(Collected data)
────────────────────────────────────────
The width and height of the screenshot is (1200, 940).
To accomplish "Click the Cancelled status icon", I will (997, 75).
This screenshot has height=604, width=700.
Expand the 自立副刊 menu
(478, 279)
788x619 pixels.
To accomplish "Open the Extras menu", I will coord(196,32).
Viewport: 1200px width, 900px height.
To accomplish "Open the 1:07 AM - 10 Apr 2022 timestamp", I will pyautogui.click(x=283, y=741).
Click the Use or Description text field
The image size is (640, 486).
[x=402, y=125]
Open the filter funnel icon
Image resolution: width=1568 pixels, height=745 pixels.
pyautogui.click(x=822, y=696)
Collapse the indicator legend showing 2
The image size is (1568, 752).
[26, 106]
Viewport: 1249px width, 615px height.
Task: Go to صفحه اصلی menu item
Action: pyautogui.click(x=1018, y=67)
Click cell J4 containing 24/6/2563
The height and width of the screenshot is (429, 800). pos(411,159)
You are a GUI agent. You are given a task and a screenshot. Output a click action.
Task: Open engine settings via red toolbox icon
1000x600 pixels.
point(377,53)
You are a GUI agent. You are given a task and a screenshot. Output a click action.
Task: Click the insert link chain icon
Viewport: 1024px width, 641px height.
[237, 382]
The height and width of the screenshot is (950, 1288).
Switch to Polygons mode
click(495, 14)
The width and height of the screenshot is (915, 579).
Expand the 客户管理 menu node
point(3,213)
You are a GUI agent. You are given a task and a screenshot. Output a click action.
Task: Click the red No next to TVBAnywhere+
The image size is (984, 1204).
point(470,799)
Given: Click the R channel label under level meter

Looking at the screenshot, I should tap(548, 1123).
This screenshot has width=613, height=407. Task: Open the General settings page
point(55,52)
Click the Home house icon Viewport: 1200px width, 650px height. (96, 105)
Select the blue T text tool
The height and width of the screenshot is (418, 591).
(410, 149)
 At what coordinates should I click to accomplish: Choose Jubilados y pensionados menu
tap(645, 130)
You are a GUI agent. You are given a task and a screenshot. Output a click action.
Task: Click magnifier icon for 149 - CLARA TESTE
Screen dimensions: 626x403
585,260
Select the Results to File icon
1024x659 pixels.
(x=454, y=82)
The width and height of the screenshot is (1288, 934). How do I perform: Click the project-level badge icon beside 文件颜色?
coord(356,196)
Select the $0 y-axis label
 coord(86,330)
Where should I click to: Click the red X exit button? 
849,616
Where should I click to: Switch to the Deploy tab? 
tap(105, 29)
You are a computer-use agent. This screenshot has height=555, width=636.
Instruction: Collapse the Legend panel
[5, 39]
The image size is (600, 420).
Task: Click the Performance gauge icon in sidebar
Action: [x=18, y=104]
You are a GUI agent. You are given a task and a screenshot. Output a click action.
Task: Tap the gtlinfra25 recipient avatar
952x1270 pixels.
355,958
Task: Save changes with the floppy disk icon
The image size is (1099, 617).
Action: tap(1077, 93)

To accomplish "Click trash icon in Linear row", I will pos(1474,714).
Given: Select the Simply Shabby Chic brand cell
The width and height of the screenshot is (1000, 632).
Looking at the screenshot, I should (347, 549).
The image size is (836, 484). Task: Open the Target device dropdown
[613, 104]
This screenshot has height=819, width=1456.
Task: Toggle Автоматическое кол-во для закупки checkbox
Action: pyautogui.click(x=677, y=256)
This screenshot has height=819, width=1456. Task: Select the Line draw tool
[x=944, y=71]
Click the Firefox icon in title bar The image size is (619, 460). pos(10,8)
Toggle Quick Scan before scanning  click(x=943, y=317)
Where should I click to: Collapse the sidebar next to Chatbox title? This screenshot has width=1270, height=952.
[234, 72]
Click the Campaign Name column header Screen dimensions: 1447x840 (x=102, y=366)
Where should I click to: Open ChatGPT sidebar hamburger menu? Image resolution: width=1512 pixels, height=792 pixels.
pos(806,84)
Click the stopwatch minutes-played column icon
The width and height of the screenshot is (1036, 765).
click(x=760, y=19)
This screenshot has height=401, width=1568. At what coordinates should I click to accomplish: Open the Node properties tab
────────────────────────────────────────
Task objective:
Reproduce every line of the data above verbatim, without altering anything.

Reply to the task:
The width and height of the screenshot is (1200, 940).
To accomplish "Click the Cancelled status icon", I will (997, 75).
This screenshot has height=604, width=700.
Expand the 自立副刊 menu
(478, 279)
788x619 pixels.
To accomplish "Open the Extras menu", I will coord(196,32).
Viewport: 1200px width, 900px height.
To accomplish "Open the 1:07 AM - 10 Apr 2022 timestamp", I will pyautogui.click(x=283, y=741).
Click the Use or Description text field
The image size is (640, 486).
[x=402, y=125]
Open the filter funnel icon
Image resolution: width=1568 pixels, height=745 pixels.
pyautogui.click(x=822, y=696)
Collapse the indicator legend showing 2
The image size is (1568, 752).
[26, 106]
Viewport: 1249px width, 615px height.
Task: Go to صفحه اصلی menu item
Action: pyautogui.click(x=1018, y=67)
Click cell J4 containing 24/6/2563
The height and width of the screenshot is (429, 800). pos(411,159)
You are a GUI agent. You are given a task and a screenshot. Output a click action.
Task: Open engine settings via red toolbox icon
1000x600 pixels.
point(377,53)
You are a GUI agent. You are given a task and a screenshot. Output a click action.
Task: Click the insert link chain icon
Viewport: 1024px width, 641px height.
[237, 382]
The height and width of the screenshot is (950, 1288).
Switch to Polygons mode
click(495, 14)
The width and height of the screenshot is (915, 579).
Expand the 客户管理 menu node
point(3,213)
You are a GUI agent. You are given a task and a screenshot. Output a click action.
Task: Click the red No next to TVBAnywhere+
The image size is (984, 1204).
point(470,799)
Given: Click the R channel label under level meter

Looking at the screenshot, I should tap(548, 1123).
This screenshot has width=613, height=407. Task: Open the General settings page
point(55,52)
Click the Home house icon Viewport: 1200px width, 650px height. (96, 105)
Select the blue T text tool
The height and width of the screenshot is (418, 591).
(410, 149)
 At what coordinates should I click to accomplish: Choose Jubilados y pensionados menu
tap(645, 130)
You are a GUI agent. You are given a task and a screenshot. Output a click action.
Task: Click magnifier icon for 149 - CLARA TESTE
Screen dimensions: 626x403
585,260
Select the Results to File icon
1024x659 pixels.
(x=454, y=82)
The width and height of the screenshot is (1288, 934). How do I perform: Click the project-level badge icon beside 文件颜色?
coord(356,196)
Select the $0 y-axis label
 coord(86,330)
Where should I click to: Click the red X exit button? 
849,616
Where should I click to: Switch to the Deploy tab? 
tap(105, 29)
You are a computer-use agent. This screenshot has height=555, width=636.
Instruction: Collapse the Legend panel
[5, 39]
The image size is (600, 420).
Task: Click the Performance gauge icon in sidebar
Action: [x=18, y=104]
You are a GUI agent. You are given a task and a screenshot. Output a click action.
Task: Tap the gtlinfra25 recipient avatar
952x1270 pixels.
355,958
Task: Save changes with the floppy disk icon
The image size is (1099, 617).
Action: tap(1077, 93)

To accomplish "Click trash icon in Linear row", I will pos(1474,714).
Given: Select the Simply Shabby Chic brand cell
The width and height of the screenshot is (1000, 632).
Looking at the screenshot, I should (347, 549).
The image size is (836, 484). Task: Open the Target device dropdown
[613, 104]
This screenshot has height=819, width=1456.
Task: Toggle Автоматическое кол-во для закупки checkbox
Action: pyautogui.click(x=677, y=256)
This screenshot has height=819, width=1456. Task: Select the Line draw tool
[x=944, y=71]
Click the Firefox icon in title bar The image size is (619, 460). pos(10,8)
Toggle Quick Scan before scanning  click(x=943, y=317)
Where should I click to: Collapse the sidebar next to Chatbox title? This screenshot has width=1270, height=952.
[234, 72]
Click the Campaign Name column header Screen dimensions: 1447x840 (x=102, y=366)
Where should I click to: Open ChatGPT sidebar hamburger menu? Image resolution: width=1512 pixels, height=792 pixels.
pos(806,84)
Click the stopwatch minutes-played column icon
The width and height of the screenshot is (1036, 765).
click(x=760, y=19)
This screenshot has height=401, width=1568. At what coordinates should I click to accomplish: Open the Node properties tab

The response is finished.